From today, anybody who looks at my iMac will know that it isn't the very latest model - and thanks to the new one, my computer looks so fat that it should probably dress in a velour tracksuit and hang around Gregg's eating pasties.
By changing my computer from iMac to Fat Mac, Apple has ruined my social standing, my personal productivity and my sexual potency.
That's nonsense, of course. My computer hasn't changed a bit: it remains a quad-core screamer with loads of RAM, and it's more than capable of handling anything I care to throw at it. In fact, for most of what I do it's massively, ridiculously oversized and overpowered; even if I had the money, junking it for the new one would be silly.
Moaning that Apple has made my computer obsolete would be ridiculous, yet lots of people are doing exactly the same thing about the new iPad 4. Had Apple stopped supporting the iPad 2 or iPad 3 they might have a point, but Apple hasn't - and the iPad 3 works as well today as it did yesterday. You just can't buy one any more.
The complaint, then, isn't that Apple has killed anyone's iPads; it's that Apple has killed some iPad owners' bragging rights. I'm not sure we should be too concerned about that.
Surviving without Steve
This week's iPad mini event was interesting in all kinds of ways, and not just because of the way Apple tried not to show the new iMac's bulbous bum in its hero shots.
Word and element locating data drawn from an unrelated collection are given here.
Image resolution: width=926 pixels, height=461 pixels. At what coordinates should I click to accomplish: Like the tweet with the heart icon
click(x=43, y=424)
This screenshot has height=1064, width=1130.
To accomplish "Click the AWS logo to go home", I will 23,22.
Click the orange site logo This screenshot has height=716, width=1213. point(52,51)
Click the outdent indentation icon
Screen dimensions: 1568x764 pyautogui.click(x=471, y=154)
What struck me was the confidence: in a single event we saw not one, not two, but five new products: refreshed iPads and Mac Minis, a new MacBook Pro, a new iMac and of course the iPad mini.
Just weeks after unveiling new iPhones and iPods, Apple had so much stuff to show off that Phil Schiller was clearly rushing through some of his presentation to make it all fit.
That's not what's supposed to happen. Now that Apple's well into the post-Steve era, it should be a mess. It should be releasing rubbish, trying to copy every rival, attempting to hit every price point and undoing all of Jobs' good work.
That's not what I saw last night. The new iMac may make my one look fat, but it's a beautiful design; the iPad mini might be nearer the size of a Nexus 7, but its price tag shows that Apple isn't interested in bargain basement battling. The whole event looked like Apple doing what Apple does best: refining, refining and refining some more.
Apple isn't perfect - anyone who used iOS 6's maps to get to the Apple event probably ended up in Norway - but it doesn't appear to be panicking either.